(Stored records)

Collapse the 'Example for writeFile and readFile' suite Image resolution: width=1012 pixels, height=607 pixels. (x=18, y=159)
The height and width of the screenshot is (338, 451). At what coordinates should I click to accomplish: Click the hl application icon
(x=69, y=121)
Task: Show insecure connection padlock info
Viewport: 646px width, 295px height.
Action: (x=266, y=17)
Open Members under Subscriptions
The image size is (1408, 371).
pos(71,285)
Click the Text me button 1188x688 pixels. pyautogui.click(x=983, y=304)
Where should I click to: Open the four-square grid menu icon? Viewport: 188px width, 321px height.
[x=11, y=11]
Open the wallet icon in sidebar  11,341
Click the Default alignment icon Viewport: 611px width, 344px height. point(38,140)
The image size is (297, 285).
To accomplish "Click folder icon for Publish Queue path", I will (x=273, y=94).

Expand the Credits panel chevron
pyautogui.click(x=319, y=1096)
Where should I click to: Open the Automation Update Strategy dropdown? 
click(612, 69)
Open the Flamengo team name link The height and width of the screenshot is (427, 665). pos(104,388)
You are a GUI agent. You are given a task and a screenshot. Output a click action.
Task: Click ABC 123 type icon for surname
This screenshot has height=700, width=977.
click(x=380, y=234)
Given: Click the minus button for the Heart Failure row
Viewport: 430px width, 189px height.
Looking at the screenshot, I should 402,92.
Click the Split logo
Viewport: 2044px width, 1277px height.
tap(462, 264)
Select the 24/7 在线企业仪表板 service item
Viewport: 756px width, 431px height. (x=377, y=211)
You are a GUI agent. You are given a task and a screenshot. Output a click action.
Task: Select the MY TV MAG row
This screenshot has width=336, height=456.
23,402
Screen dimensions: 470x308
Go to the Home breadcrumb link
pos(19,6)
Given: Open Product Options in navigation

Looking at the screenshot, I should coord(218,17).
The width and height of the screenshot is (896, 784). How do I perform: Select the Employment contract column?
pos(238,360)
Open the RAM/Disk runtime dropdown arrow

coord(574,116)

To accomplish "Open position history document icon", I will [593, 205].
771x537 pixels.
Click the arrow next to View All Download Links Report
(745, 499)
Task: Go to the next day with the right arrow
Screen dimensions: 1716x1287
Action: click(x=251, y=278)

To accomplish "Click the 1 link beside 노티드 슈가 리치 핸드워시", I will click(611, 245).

**TO DO**
When a line above includes the word "button", please list that line.

**ANSWER BOX**
Click the Text me button 1188x688 pixels. pyautogui.click(x=983, y=304)
Given: Click the minus button for the Heart Failure row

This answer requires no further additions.